## Document text

ERIC LINDELL, Revolution In Your Heart (CD)
Originally from San Mateo, California, Lindell soaked up blues in San Francisco and built up a following fronting his own blues band. He drifted to New York before meeting his wife-to-be, who wanted to get back to her family in New Orleans, relocating there in 1999. He released several records on his own Sparco label before debuting on Alligator with 2006’s Change in the Weather. Back in 2007, just after the release of Change in the Weather and before Low on Cash, Rich in Love came out, Lindell said he wasn’t big on guitar-slinging stuff, but wanted to hear harmonica and B3 and sax as well. But he’s slingin’ it pretty good on this outing, playing his Tele as well as a Gibson ES 335 12-string, and contributing B-3, bass, harp, acoustic guitar and synth. His only other accompanist is percussionist Willie McMains. Lindell lays out some sound advice on the title cut, trying to live up to what his grandpa taught him: not to speak ill of others. “I may fall short sometime,” Lindell confesses, “But I know I got to do my part / start a revolution in your heart.” Lindell’s style is laid back, but his laconic delivery gets his point across, easing it in and poking it around till it gets your attention. “Heavy Heart” sounds like Tyrone Davis’ late ’70s mellow soul on “Turn Back Hands of Time” and “Turning Point,” but there’s an added attraction with the second line undercurrent stuttering along underneath. His guitar adds another dimension, tossing in electric country blues breaks that somehow mesh smoothly with his weathered soul vocals. He’s most country on “Appaloosa,” a strange mix of Waylon Jennings-style guitar leading a second line trail ride on a moonlight jaunt to Bogalusa see his beloved once again.“Millie Kaye” brings in longtime McClinton keyboardist Kevin McKendree to play piano flourishes on the King Johnson-sounding twangfest. Lindell’s soulful strut can be found at the crossroads where Louisiana, Mississippi, Texas, and Chicago collide for a devilish run through the countryside that’ll leave you breathless, but still hot to to trot.

## Problem set
**1)** Translate this sentence from the album review into Spanish: "His only other accompanist is percussionist Willie McMains."
**2)** Turn the paragraph of the album review that begins "Originally from San Mateo, California" into a bulleted list that keeps its main facts.

## Data section
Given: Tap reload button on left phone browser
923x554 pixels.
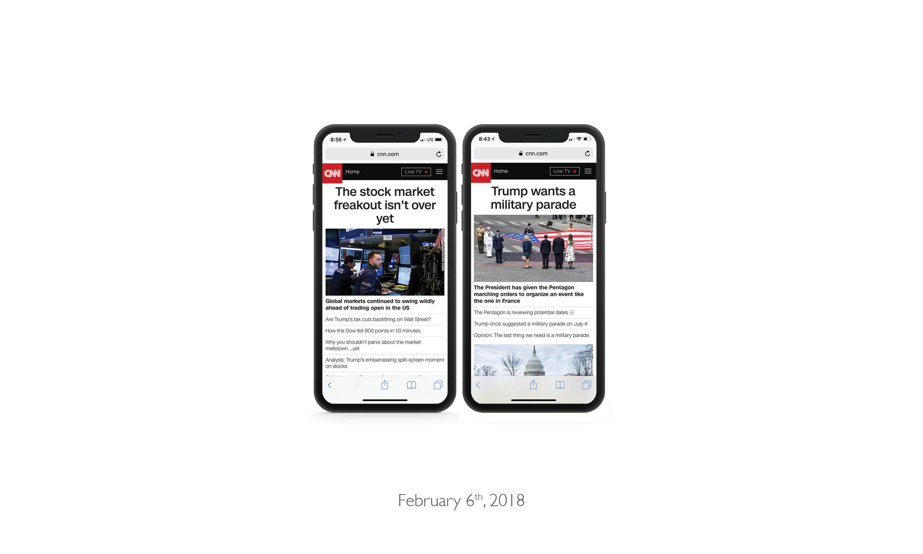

## List of solutions
**1)** Su único otro acompañante es el percusionista Willie McMains.

**2)**
- Lindell, originally from San Mateo, California, absorbed the blues in San Francisco and built a following leading his own blues band.
- He drifted to New York, met his future wife, and moved with her to New Orleans in 1999 so she could be near her family.
- After several records on his own Sparco label, he debuted on Alligator with Change in the Weather in 2006.
- In 2007 he said he wasn't big on guitar-slinging, but on this album he plays plenty of guitar (a Tele and a Gibson ES 335 12-string) and also contributes B-3, bass, harp, acoustic guitar and synth.
- Percussionist Willie McMains is his only other accompanist.
- The title cut passes on his grandpa's advice not to speak ill of others.
- His delivery is laid back and laconic but still gets his point across.
- "Heavy Heart" recalls Tyrone Davis's mellow late '70s soul, with a second line undercurrent and electric country blues guitar breaks.
- "Appaloosa," the most country track, pairs Waylon Jennings-style guitar with a second line feel.
- Longtime McClinton keyboardist Kevin McKendree adds piano flourishes to "Millie Kaye."
- The album's sound sits where Louisiana, Mississippi, Texas and Chicago styles meet.